Prescriptions are the means by which physicians and other authorized practitioners achieve legitimate medical purposes. (People v. Wheeler (2005) 127 Cal.App.4th 873, 880.) "The protection of the health and safety of the public in obtaining medical prescriptions is critical. . . . Physicians, pharmacists, and patients must be able to rely on the integrity of the system. [Laws against prescription forgery are] aimed at helping preserve that integrity by prohibiting counterfeiting of a physician's authority to prescribe, deceiving of the pharmacist, corrupting the public's legitimate supply of medicine, and, potentially, defrauding of insurance companies or government programs. Far more is implicated than just an offender's personal involvement with drugs." (Ibid., citation omitted.)
Shoplifting, as defined in section 459.5, is limited to persons who enter any commercial establishment "with intent to commit larceny." (Ibid.) Sealie's crime does not constitute larceny.
II.
Sealie also contends that the trial court's decision denies her equal protection of the law because her crime is similar to the crimes of forgery and petty theft, made misdemeanors pursuant to Proposition 47. (§§ 473, subd. (b) [forgery], 490.2, subd. (a) [petty theft of $950 or less].)
Sealie has not demonstrated the strict scrutiny warranted for equal protection purposes. (People v. Wilkinson (2004) 33 Cal.4th 821, 838.) "A defendant . . . 'does not have a fundamental interest in a specific term of imprisonment or in the designation a particular crime receives.'" (Ibid.) Application of the strict scrutiny standard in this context is incompatible with "the broad discretion the Legislature traditionally has been understood to exercise in defining crimes and specifying punishment." (Ibid.)
Where a disputed statutory disparity exists that does not implicate a suspect class or fundamental right, equal protection is denied only where there is no rational relationship between the disparity of treatment and some legitimate government purpose. (Johnson v. Department of Justice (2015) 60 Cal.4th 871, 881.) If a plausible basis exists for the disparity, a court may not second-guess its wisdom, fairness, or logic. (Ibid.)
Proposition 47 permits misdemeanor resentencing for petty thefts and forgeries involving "a check, bond, bank bill, note, cashier's check, traveler's check, or money order" where the value is $950 or less. (§§ 490.2, 473.) Sealie's crime implicates the health and safety of the public in obtaining medical prescriptions. It is not irrational for the Legislature to consider minor theft crimes worthy of lighter punishment than a crime that undermines the public health and safety.

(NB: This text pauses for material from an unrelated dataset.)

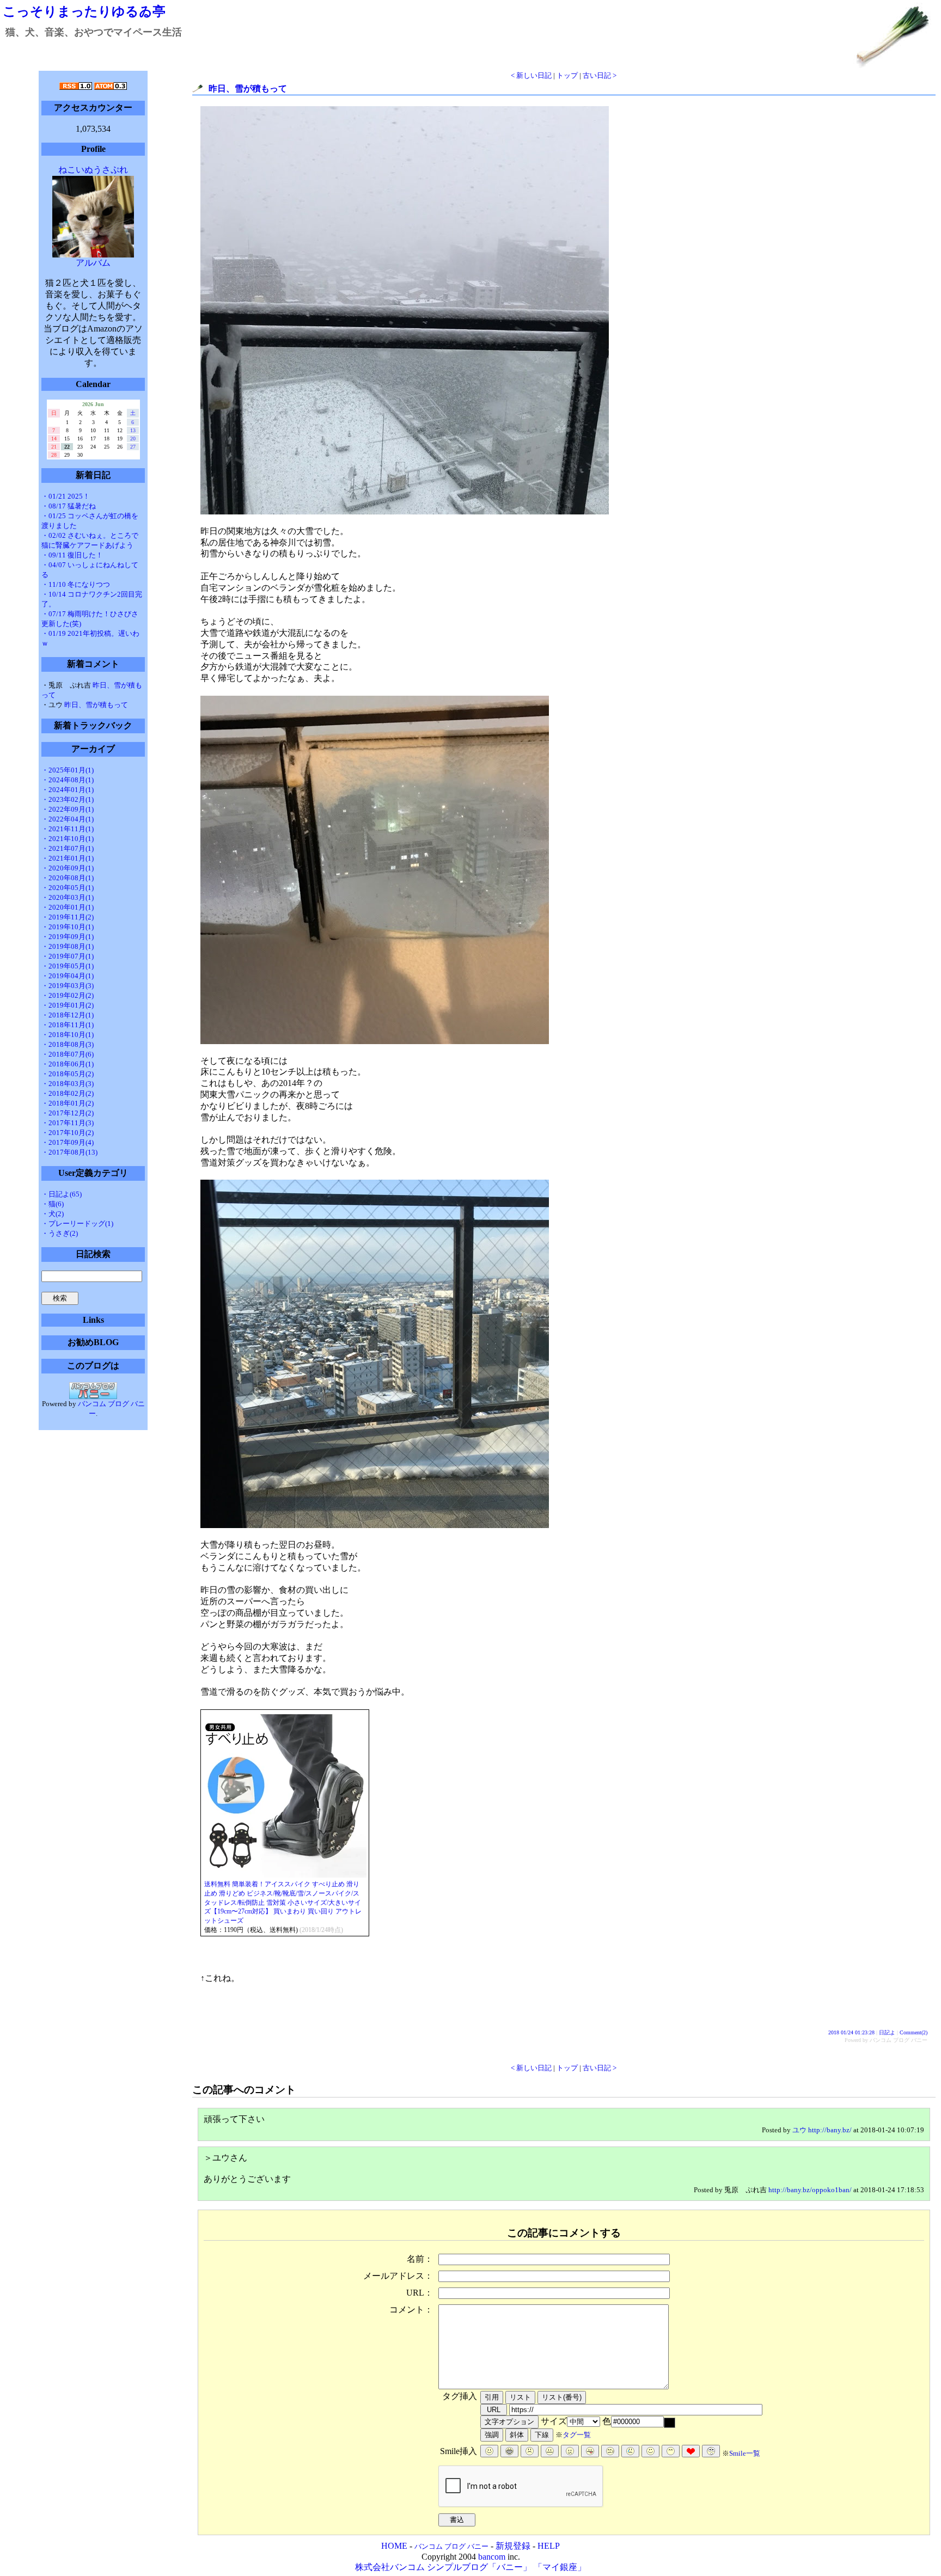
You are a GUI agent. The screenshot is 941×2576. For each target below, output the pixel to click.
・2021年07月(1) (67, 848)
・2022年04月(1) (67, 819)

In view of our discussion, we need not decide Sealie's contention that the People bear the burden of proving that the value of the prescription drug she sought to obtain with a forged prescription was more than $950.
The order is affirmed.
NOT TO BE PUBLISHED.
GILBERT, P. J. We concur:
YEGAN, J.
PERREN, J.
Eric P. Harmon, Judge
Superior Court County of Los Angeles
Anthony J. Patti, under appointment by the Court of Appeal, for Defendant and Appellant.
Kamala D. Harris, Attorney General, Gerald A. Engler, Chief Assistant Attorney General, Lance E. Winters, Senior Assistant Attorney General, Susan Sullivan Pithey, Supervising Deputy Attorney General, Mary Sanchez, Deputy Attorney General, for Plaintiff and Respondent.